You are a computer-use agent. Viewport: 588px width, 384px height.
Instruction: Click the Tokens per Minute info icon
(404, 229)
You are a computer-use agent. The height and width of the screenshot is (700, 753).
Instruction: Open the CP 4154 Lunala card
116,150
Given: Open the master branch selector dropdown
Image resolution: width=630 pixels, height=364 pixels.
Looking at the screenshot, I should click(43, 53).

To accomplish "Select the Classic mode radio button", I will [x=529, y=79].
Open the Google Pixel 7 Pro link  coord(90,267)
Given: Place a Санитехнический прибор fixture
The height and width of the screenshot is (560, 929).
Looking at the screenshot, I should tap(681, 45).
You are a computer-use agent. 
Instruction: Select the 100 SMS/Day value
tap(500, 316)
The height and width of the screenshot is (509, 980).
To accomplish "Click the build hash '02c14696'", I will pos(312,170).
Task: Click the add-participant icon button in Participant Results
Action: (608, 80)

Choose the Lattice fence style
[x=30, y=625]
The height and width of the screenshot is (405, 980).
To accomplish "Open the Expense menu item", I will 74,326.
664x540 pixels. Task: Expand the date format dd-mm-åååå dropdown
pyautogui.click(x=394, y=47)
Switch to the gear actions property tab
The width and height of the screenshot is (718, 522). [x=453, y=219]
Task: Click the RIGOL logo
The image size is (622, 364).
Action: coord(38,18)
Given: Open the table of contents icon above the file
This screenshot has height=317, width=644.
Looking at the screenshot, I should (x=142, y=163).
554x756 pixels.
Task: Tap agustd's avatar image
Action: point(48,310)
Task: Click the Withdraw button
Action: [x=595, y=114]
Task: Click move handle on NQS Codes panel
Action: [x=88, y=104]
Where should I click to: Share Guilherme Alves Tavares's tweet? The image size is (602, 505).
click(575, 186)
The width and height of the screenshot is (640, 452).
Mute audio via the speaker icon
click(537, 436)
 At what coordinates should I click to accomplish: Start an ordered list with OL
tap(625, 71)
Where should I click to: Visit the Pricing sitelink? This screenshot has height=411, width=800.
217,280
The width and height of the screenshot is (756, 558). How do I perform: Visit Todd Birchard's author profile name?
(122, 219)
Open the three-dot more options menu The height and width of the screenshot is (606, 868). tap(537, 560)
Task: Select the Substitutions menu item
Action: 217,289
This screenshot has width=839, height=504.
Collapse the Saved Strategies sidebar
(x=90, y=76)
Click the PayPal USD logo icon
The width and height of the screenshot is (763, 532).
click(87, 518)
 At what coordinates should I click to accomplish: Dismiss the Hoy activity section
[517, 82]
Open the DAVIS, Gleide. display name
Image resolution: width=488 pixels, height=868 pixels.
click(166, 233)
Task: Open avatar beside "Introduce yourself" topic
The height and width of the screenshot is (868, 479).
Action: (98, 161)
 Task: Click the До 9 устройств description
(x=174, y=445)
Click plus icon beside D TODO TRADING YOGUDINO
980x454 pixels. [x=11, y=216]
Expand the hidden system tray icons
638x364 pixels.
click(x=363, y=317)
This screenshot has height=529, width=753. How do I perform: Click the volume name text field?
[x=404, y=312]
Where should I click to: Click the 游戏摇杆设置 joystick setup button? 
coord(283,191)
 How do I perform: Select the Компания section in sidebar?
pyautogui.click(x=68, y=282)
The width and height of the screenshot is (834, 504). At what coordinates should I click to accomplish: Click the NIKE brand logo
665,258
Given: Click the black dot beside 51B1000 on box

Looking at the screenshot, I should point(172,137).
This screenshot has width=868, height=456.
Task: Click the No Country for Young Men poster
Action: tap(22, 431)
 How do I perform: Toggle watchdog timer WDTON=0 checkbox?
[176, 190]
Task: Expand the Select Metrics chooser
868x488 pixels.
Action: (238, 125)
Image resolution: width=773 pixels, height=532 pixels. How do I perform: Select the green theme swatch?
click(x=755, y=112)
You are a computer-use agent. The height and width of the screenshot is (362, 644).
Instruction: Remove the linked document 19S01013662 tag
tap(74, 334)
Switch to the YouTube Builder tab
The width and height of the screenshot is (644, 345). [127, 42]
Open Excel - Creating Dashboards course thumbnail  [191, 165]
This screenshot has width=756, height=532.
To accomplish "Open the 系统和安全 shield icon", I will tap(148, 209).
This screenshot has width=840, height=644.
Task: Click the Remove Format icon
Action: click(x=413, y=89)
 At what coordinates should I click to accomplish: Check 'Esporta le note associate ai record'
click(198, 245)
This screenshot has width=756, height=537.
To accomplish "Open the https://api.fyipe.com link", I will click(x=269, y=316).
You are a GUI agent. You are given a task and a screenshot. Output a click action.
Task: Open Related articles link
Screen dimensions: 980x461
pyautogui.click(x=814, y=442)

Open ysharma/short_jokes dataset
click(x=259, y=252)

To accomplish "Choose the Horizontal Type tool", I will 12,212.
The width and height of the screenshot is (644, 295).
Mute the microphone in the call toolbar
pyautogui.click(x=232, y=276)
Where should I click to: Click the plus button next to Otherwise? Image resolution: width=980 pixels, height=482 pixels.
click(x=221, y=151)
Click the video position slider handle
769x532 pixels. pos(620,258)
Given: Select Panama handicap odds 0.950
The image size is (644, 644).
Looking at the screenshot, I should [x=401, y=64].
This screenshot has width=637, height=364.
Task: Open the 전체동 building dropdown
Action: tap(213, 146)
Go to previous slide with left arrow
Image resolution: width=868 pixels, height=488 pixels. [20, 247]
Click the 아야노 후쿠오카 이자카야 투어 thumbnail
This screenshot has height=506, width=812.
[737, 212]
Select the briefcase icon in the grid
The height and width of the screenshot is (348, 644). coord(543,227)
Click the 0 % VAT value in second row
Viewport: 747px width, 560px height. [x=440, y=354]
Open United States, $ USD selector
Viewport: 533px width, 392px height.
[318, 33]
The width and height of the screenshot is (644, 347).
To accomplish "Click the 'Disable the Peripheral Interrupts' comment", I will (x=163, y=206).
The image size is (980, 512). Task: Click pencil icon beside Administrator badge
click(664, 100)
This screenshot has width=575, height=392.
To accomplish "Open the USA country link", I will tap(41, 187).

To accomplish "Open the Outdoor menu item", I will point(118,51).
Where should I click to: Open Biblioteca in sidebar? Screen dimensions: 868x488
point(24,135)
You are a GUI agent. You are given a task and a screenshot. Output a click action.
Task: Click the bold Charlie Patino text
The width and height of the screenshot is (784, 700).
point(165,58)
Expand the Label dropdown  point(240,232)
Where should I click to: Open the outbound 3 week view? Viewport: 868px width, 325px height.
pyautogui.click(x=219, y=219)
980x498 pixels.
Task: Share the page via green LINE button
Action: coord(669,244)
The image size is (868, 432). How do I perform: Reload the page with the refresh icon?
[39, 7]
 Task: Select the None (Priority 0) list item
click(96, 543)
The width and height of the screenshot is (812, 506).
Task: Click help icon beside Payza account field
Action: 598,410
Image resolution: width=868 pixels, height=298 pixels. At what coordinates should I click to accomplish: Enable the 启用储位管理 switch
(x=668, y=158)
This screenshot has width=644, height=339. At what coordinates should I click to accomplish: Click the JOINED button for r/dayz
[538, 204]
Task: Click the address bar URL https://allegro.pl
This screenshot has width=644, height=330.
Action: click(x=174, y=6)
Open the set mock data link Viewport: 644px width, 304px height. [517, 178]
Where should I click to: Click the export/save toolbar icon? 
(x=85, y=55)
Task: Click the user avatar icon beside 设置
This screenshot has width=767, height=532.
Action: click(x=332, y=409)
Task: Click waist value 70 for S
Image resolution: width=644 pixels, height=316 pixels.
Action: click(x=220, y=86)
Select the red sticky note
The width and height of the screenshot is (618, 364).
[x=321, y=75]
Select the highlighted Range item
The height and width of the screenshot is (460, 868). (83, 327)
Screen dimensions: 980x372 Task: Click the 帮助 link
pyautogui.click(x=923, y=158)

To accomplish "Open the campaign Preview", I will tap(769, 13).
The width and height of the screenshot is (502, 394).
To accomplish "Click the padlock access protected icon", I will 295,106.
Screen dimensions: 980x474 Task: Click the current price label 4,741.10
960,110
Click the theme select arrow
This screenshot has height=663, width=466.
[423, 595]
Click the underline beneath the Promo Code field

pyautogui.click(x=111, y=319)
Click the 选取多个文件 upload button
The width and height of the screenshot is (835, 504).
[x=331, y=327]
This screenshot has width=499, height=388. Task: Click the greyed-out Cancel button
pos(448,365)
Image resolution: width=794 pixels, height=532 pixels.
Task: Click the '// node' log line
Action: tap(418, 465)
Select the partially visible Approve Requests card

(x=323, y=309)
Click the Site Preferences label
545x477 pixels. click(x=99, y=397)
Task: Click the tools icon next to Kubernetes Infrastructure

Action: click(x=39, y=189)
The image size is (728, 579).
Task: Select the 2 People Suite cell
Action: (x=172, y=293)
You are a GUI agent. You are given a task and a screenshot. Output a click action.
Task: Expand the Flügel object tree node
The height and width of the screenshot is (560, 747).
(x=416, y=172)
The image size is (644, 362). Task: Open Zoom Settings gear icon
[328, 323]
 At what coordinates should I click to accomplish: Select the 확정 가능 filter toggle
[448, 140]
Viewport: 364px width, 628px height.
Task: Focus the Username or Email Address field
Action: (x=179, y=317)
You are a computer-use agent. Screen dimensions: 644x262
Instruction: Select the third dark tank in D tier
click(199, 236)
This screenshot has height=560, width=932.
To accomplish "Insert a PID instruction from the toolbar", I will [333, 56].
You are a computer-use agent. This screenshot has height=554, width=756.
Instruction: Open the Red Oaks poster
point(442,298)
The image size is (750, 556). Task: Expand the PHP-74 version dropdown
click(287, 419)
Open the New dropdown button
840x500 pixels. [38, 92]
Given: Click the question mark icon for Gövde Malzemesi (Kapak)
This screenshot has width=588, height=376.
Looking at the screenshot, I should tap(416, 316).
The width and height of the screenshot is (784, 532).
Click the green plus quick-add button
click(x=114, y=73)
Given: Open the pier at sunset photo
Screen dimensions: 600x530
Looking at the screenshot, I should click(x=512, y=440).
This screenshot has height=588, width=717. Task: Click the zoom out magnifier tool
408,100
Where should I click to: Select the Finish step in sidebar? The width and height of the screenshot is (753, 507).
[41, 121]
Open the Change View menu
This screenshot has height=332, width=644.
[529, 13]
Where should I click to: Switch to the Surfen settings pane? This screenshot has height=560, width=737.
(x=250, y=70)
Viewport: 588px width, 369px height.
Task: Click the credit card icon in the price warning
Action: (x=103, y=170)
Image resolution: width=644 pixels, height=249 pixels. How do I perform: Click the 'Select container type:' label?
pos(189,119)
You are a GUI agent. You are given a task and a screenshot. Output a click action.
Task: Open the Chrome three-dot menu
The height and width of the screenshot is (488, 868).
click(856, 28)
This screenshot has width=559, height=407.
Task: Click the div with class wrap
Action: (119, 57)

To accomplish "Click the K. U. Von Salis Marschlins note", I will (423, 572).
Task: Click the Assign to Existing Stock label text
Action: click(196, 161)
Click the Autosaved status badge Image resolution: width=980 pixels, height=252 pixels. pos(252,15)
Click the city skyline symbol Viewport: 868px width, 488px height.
###
▶ **Instructions to follow**: Everything in the material above from the line that has "The image size is (750, 556)." through the line that has "The width and height of the screenshot is (784, 532)." must be duplicated exactly, with no other lines given.

▶ **Solved exercise**:
The image size is (750, 556). Task: Expand the PHP-74 version dropdown
click(287, 419)
Open the New dropdown button
840x500 pixels. [38, 92]
Given: Click the question mark icon for Gövde Malzemesi (Kapak)
This screenshot has width=588, height=376.
Looking at the screenshot, I should tap(416, 316).
The width and height of the screenshot is (784, 532).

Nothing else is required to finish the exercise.